Tonga overturns British judge's flogging sentence

Critics say government interference in judiciary is endangering democracy on South Pacific island

A British judge serving on the South Pacific island of Tonga has come under fierce criticism after an appeal court last week overturned his judgment that two teenage boys should be flogged.

Four Tongan appeal court justices ruled that Justice Robert Shuster's sentence on two 17-year-olds should not be carried out, saying: "This is the first time in almost 30 years that a judge in the former British protectorate has ordered prisoners to be whipped."

The boys, who were found guilty of burglary and escaping prison, were also sentenced to 13 years in jail – a sentence they will still have to serve. Punishment by flogging on Tonga is a legacy of British colonial rule.

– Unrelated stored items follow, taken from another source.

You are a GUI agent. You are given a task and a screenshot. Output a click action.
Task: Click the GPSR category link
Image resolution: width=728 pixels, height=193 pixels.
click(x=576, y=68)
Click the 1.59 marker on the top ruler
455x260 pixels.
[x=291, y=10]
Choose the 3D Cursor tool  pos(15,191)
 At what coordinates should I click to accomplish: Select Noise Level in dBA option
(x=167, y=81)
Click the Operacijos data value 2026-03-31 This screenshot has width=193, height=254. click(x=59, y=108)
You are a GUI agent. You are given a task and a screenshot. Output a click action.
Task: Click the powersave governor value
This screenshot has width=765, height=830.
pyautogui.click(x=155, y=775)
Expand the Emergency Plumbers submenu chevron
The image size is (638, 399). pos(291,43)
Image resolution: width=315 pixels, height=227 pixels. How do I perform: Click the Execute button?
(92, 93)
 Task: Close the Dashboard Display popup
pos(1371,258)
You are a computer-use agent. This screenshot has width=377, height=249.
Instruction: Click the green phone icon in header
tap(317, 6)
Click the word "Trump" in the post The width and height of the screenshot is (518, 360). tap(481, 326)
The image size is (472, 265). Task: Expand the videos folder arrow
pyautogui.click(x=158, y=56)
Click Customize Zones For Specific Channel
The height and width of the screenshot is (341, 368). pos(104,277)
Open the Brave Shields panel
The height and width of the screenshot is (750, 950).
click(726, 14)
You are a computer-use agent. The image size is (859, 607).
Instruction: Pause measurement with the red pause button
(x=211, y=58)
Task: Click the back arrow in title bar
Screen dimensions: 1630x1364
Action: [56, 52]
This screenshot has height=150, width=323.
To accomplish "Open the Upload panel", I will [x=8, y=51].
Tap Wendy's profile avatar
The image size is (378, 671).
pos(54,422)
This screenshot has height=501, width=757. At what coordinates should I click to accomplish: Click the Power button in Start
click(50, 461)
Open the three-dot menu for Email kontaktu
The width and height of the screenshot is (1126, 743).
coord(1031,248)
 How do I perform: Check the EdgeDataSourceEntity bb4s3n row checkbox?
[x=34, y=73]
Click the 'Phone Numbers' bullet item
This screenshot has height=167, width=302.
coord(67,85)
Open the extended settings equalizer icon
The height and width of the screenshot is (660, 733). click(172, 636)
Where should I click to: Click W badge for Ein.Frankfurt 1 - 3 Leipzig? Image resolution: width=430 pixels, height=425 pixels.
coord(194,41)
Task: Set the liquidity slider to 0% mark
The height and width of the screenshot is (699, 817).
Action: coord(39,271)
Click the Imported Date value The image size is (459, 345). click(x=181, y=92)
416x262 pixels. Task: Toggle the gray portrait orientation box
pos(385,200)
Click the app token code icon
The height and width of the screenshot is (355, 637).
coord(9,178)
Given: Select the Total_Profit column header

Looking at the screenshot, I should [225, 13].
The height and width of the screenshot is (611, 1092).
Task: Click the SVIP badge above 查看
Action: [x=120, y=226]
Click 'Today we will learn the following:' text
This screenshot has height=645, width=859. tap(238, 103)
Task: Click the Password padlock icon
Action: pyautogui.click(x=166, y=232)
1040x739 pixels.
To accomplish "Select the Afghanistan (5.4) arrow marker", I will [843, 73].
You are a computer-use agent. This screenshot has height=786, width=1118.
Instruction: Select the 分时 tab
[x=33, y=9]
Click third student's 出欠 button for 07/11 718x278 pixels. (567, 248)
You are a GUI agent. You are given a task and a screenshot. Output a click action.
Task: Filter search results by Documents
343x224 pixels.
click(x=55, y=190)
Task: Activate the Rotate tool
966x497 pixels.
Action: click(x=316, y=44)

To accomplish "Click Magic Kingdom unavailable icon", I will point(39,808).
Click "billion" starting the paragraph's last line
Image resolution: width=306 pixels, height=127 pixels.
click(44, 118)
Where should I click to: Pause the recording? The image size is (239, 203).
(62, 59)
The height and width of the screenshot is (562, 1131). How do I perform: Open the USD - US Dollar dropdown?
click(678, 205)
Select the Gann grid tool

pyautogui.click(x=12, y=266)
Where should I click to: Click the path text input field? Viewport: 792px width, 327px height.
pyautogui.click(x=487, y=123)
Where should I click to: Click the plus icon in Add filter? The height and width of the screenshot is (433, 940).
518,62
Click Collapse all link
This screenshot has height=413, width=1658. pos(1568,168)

Defending the sentence he handed down in February, Mr Shuster, whose judgments have often aroused controversy on the island, said: "I have no doubt that whipping them is barbaric, but when I was at school in Wales I got the stick just for talking in class.

"A lot of people would think that the sentence I imposed was a fair punishment. Before I came here I was in West Africa, and they often whipped people for crimes like burglary."

The case has sent shockwaves through Tongan society. Politicians on the island said the case was a symptom of a deeper malaise in Tonga's judicial system. Critics of Mr Shuster are suggesting that appointing the British judge to the Supreme Court was a mistake.

Sworn in in May 2008, Mr Shuster, who specialises in criminal law, was appointed by the government of Tonga with support from the Commonwealth Secretariat. He previously served in Sierra Leone and Fiji, playing a key role in the prosecution of the Fijian coup leader George Speight in 2002.

Speight, charged with the kidnap of Fijian Prime Minister Mahendra Chaudhry and 35 other parliamentarians in 2000, now languishes in Naboro maximum-security prison in Fiji.

Pro-democracy and women's rights groups on Tonga said that, despite the controversy, Mr Shuster remains in line for promotion to chief justice on the island next September. Two of the country's remaining Supreme Court judges had their contracts discontinued last week, leaving him in pole position for the job. Judicial colleagues, however, have expressed concern about his promotion.

John Cauchi, an Australian citizen who was Tonga's attorney general until his resignation in April over government interference, said: "The government is attempting to go down the Fiji route. But while I am sitting in this country it is better for me not to say anything. When I am safely back in a country that respects the rule of law I will feel free to say something more about this."

He condemned the government's "corrupt" decision to abolish the Judicial Services Commission: "This means the government's ministers can pick judges rather than having them independently selected." He added that Mr Shuster's possible appointment was "extremely serious. No one knows what is going to happen."

Addressing pro-democracy MPs last week, the Tongan journalist Mateni Tapueluelu revealed concerns over Mr Shuster's record. Speaking from Nukualofa, the Tongan capital, he said: "These MPs are concerned about the rule of law in Tonga. They have quoted a lengthy series of judgments made by Shuster that were all overturned by the Court of Appeal.

"They are quoting certain comments made by the Court of Appeal that imply Shuster is not a competent justice. He doesn't have the experience either, but there has been no word from the government on that."

Chris Kelley, Tonga's police commissioner, expressed relief that the flogging will not happen, saying the sentence "would have been very hard to carry out, but we would have been obliged to carry out the punishment had it been upheld on appeal."

Not everyone agrees, however. Kei Iongi, the police officer who performed two of the island's last floggings in the 1980s, said the whip – the cat-o'-nine-tails – is made of nine lengths of knotted rope, and is soaked in water overnight to ensure maximum pain. "It would have torn off their skin at first stroke." Nevertheless, he supports the idea of corporal punishment. "I think it is good. Courts see these repeat offenders over and over again, and nothing seems to be working. Many people feel this way."

Laki Niu, the president of the Tongan Law Society, also expressed his concerns over Tonga's judicial system: "Hanging is still on the statute books here. And flogging is inhumane: it is a form of torture."